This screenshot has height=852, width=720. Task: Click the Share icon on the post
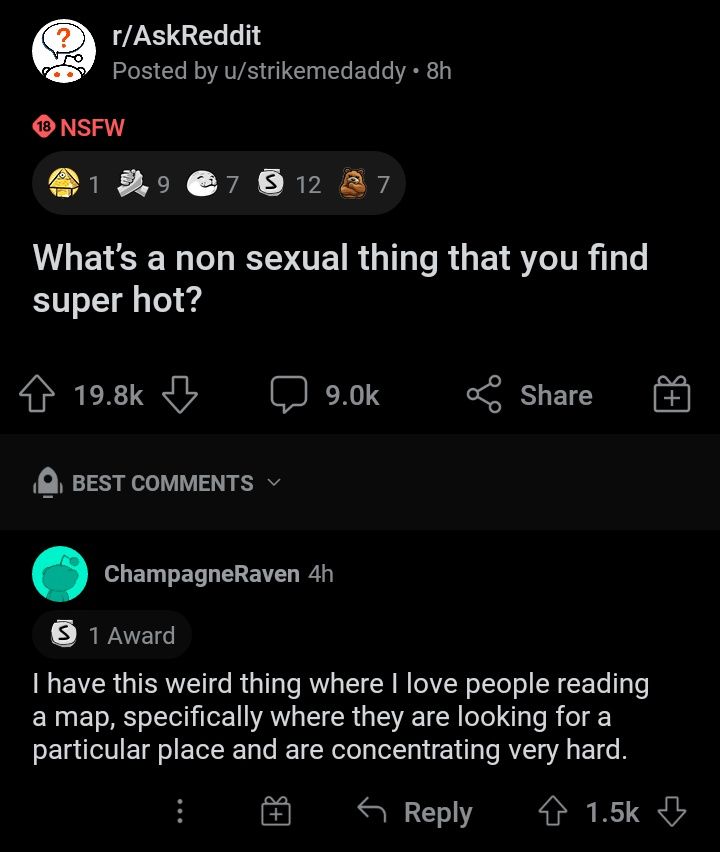tap(483, 395)
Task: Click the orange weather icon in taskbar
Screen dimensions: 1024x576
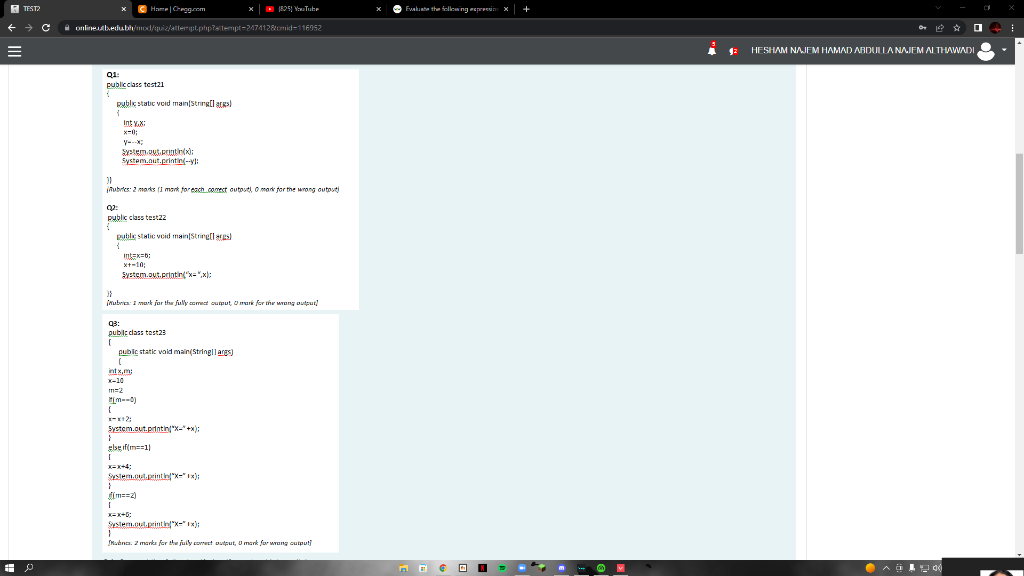Action: click(870, 568)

──────────

What you have to do:
Print the records above exactly as they stand, but leave out the pictures.

Written answer:
This screenshot has height=852, width=720. Task: Click the Share icon on the post
tap(483, 395)
Task: Click the orange weather icon in taskbar
Screen dimensions: 1024x576
Action: click(870, 568)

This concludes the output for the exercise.